箕面萱野駅 直結・箕面・茨木・池田 WEB予約 イボ治療の詳細

FAQ(よくある質問)

Q1:イボは自然に治りますか?

A.
ウイルス性イボは免疫の働きで自然消退することがありますが、時間がかかる場合が多く、その間に他の部位や他の人にうつしてしまうリスクがあります。また、自然に治ると思って放置していたものが、実は皮膚がんだったというケースもあります。気になるイボは自己判断せず、皮膚科を受診することをおすすめします。

Q2:液体窒素治療は痛いですか?何回くらいかかりますか?

A.
液体窒素治療は、冷たさと痛みを感じることが多く、治療後に水ぶくれや黒ずみ、かさぶたが生じることがあります。治療回数はイボの種類・大きさ・部位・個人の免疫状態などによって異なり、1回で終わることはほとんどなく、1〜数週間おきに複数回通院が必要です。詳しくは診察時に医師にご確認ください。

Q3:市販のイボ取り薬(イボコロリなど)は使っていいですか?

A.
市販のイボ取り用品を自己判断で使用することは、ウイルスを広げたり皮膚を傷めたりするリスクがあります。また、イボに似た見た目の皮膚がんを「イボだろう」と誤判断して市販品で処置してしまうと、重大な疾患の発見が遅れる可能性があります。まずは皮膚科で正確に診断を受けた上で、治療方針を医師と相談することをおすすめします。

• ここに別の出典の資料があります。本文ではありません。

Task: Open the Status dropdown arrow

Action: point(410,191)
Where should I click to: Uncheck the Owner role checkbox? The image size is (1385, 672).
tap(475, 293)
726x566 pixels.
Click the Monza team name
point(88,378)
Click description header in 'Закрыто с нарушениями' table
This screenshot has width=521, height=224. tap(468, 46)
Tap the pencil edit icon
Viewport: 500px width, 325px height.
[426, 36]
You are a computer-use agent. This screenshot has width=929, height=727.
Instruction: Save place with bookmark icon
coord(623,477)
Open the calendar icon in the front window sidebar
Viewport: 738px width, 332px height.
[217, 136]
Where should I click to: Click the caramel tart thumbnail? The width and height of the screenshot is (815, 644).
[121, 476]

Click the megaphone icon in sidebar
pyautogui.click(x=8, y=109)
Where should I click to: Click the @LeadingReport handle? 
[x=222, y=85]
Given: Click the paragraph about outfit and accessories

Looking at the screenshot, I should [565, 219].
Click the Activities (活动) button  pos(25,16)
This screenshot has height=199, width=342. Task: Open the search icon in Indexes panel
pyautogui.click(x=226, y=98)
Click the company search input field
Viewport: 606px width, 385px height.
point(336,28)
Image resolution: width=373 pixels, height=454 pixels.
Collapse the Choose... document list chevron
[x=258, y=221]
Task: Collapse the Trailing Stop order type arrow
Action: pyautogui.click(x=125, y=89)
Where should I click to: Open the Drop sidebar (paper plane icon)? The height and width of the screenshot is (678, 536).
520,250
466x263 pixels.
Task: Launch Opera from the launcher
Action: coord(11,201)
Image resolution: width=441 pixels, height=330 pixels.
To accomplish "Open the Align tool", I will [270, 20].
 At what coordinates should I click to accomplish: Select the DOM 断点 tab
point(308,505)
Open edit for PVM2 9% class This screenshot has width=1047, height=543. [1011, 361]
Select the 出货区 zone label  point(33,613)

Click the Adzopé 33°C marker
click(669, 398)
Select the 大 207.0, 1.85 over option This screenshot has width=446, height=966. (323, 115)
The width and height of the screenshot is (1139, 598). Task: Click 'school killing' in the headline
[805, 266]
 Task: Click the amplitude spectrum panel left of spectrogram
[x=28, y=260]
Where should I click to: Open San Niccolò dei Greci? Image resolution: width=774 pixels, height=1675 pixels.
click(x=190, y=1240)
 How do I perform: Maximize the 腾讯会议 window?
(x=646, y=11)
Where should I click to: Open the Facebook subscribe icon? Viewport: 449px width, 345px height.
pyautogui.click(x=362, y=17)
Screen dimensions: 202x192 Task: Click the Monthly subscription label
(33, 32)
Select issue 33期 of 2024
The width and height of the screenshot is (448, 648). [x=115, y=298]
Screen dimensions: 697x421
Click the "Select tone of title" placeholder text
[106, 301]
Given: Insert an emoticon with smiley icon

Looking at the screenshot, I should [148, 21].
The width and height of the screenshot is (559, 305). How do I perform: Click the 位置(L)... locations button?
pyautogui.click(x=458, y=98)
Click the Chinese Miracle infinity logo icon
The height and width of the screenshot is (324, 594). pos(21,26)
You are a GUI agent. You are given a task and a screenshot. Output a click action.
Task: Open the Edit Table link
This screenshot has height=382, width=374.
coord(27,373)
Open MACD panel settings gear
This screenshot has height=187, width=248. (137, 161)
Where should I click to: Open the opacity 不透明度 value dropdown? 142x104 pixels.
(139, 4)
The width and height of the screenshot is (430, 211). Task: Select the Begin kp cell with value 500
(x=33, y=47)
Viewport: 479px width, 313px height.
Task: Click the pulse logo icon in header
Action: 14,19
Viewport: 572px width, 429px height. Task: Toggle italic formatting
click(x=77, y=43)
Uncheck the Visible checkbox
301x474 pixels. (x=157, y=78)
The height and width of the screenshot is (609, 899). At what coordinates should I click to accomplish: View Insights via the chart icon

Q4:老人性イボ(脂漏性角化症)や首のイボは保険で取れますか?

A.
老人性イボ(脂漏性角化症)や首のイボ(アクロコルドン)は、原則として美容目的の除去は公的医療保険適用外(自由診療)となる場合があります。ただし、かゆみや炎症など医療上の必要性がある場合は保険診療が適用されることもあります。詳しくは診察時に医師にご相談ください。

Q5:子どもの水いぼはプールに入っていいですか?

A.
水いぼ(伝染性軟属腫)は、肌の触れ合いやビート板などを通じてうつる可能性があります。プールへの参加については、学校や施設のルール、お子さんの状態によって判断が異なります。まずは皮膚科を受診し、治療方針や日常生活上の注意点を医師に確認することをおすすめします。

Q6:足の裏のイボと魚の目(うおのめ)はどう見分けますか?

A.
足底疣贅(足裏のウイルス性イボ)と魚の目(鶏眼)は見た目が似ており、自己判断での区別は難しいです。足底疣贅はウイルス性でうつる可能性があり、治療が必要です。一方、魚の目はウイルスとは無関係で、摩擦・圧迫が原因です。正確な診断のために、足の裏のできものが気になる場合は皮膚科を受診することをおすすめします。